Beginning at the first line of the data, print each line exactly, stopping after the line that contains "Edit post #31".

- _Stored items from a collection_
=== Begin Enclosure ===

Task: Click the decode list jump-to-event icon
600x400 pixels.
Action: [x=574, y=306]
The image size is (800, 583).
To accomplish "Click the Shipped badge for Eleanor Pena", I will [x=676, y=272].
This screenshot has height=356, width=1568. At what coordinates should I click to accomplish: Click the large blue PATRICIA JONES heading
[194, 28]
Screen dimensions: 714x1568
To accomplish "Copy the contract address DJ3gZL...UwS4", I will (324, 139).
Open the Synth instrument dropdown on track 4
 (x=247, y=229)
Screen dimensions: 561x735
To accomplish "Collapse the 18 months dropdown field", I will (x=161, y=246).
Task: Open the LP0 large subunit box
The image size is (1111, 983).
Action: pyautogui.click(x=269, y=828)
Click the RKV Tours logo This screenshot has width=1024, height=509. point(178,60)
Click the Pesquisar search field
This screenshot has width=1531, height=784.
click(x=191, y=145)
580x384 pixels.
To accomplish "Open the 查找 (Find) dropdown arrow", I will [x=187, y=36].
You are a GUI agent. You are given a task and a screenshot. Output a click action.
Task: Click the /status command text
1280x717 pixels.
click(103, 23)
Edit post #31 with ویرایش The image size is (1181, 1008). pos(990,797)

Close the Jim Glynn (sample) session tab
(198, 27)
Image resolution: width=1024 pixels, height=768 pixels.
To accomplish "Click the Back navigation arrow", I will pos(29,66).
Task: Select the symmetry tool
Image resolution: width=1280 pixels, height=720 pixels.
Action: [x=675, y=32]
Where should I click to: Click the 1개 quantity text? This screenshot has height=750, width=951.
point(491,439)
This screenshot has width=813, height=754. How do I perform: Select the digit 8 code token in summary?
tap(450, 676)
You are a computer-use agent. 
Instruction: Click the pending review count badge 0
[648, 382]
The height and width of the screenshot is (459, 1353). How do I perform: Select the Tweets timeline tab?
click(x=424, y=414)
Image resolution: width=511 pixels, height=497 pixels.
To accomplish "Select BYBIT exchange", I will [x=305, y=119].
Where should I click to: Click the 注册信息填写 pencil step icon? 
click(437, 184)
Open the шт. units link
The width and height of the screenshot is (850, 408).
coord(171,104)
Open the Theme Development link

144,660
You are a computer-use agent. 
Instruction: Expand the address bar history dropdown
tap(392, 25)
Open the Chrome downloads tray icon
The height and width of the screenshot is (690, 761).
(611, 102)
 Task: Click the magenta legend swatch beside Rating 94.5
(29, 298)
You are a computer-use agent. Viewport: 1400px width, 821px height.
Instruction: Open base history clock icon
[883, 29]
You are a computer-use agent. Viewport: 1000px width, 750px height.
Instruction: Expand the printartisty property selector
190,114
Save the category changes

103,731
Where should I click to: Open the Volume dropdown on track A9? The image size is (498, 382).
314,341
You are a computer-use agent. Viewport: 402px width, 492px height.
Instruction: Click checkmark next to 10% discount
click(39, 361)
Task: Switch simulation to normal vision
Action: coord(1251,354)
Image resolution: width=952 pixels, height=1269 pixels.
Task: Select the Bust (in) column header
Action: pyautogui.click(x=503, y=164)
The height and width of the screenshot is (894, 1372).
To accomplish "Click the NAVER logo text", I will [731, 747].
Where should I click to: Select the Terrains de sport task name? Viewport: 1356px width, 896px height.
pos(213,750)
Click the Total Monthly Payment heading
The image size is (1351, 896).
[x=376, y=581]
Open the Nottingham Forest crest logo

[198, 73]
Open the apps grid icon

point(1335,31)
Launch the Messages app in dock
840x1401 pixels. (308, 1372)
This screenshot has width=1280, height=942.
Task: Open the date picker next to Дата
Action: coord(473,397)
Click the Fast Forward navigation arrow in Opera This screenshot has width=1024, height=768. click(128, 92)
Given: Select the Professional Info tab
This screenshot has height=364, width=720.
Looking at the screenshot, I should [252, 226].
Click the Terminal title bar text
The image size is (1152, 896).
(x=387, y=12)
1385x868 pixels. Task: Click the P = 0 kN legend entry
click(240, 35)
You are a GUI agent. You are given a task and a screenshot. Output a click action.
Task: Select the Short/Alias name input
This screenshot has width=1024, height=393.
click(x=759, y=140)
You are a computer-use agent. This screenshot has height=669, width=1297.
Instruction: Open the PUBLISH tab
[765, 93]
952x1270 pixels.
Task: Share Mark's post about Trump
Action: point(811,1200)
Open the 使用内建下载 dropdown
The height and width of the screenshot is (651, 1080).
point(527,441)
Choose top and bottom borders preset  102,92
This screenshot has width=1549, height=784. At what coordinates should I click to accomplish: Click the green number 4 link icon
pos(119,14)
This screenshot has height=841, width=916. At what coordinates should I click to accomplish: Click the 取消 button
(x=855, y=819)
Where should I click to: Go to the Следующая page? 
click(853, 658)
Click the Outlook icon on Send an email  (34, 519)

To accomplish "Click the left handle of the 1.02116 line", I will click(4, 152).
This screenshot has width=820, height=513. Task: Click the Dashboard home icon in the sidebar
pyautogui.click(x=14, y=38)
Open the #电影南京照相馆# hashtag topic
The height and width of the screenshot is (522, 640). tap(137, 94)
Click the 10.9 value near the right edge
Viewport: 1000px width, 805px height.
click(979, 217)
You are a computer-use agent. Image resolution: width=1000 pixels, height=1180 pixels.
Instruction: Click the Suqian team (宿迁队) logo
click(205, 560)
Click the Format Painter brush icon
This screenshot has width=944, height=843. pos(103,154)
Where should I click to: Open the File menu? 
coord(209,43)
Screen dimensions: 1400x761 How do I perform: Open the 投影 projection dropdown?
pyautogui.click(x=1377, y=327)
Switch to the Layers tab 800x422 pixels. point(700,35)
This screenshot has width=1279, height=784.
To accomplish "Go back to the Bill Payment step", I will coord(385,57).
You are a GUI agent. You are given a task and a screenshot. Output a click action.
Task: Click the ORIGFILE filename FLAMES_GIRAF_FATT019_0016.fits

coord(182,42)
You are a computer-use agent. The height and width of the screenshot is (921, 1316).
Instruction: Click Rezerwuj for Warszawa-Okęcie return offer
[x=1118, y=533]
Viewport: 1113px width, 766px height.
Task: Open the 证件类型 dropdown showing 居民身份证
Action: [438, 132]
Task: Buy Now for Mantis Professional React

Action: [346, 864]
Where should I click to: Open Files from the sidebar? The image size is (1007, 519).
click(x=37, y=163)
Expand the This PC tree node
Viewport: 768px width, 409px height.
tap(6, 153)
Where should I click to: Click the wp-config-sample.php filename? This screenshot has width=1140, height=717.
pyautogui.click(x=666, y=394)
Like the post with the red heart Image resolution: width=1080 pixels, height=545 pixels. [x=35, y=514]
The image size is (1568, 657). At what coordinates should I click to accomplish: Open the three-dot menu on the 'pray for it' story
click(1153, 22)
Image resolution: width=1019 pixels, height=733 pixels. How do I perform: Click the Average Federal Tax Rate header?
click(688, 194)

=== End Enclosure ===

- _ANSWER SPACE_
Task: Click the decode list jump-to-event icon
600x400 pixels.
Action: [x=574, y=306]
The image size is (800, 583).
To accomplish "Click the Shipped badge for Eleanor Pena", I will [x=676, y=272].
This screenshot has height=356, width=1568. At what coordinates should I click to accomplish: Click the large blue PATRICIA JONES heading
[194, 28]
Screen dimensions: 714x1568
To accomplish "Copy the contract address DJ3gZL...UwS4", I will (324, 139).
Open the Synth instrument dropdown on track 4
 (x=247, y=229)
Screen dimensions: 561x735
To accomplish "Collapse the 18 months dropdown field", I will (x=161, y=246).
Task: Open the LP0 large subunit box
The image size is (1111, 983).
Action: pyautogui.click(x=269, y=828)
Click the RKV Tours logo This screenshot has width=1024, height=509. point(178,60)
Click the Pesquisar search field
This screenshot has width=1531, height=784.
click(x=191, y=145)
580x384 pixels.
To accomplish "Open the 查找 (Find) dropdown arrow", I will [x=187, y=36].
You are a GUI agent. You are given a task and a screenshot. Output a click action.
Task: Click the /status command text
1280x717 pixels.
click(103, 23)
Edit post #31 with ویرایش The image size is (1181, 1008). pos(990,797)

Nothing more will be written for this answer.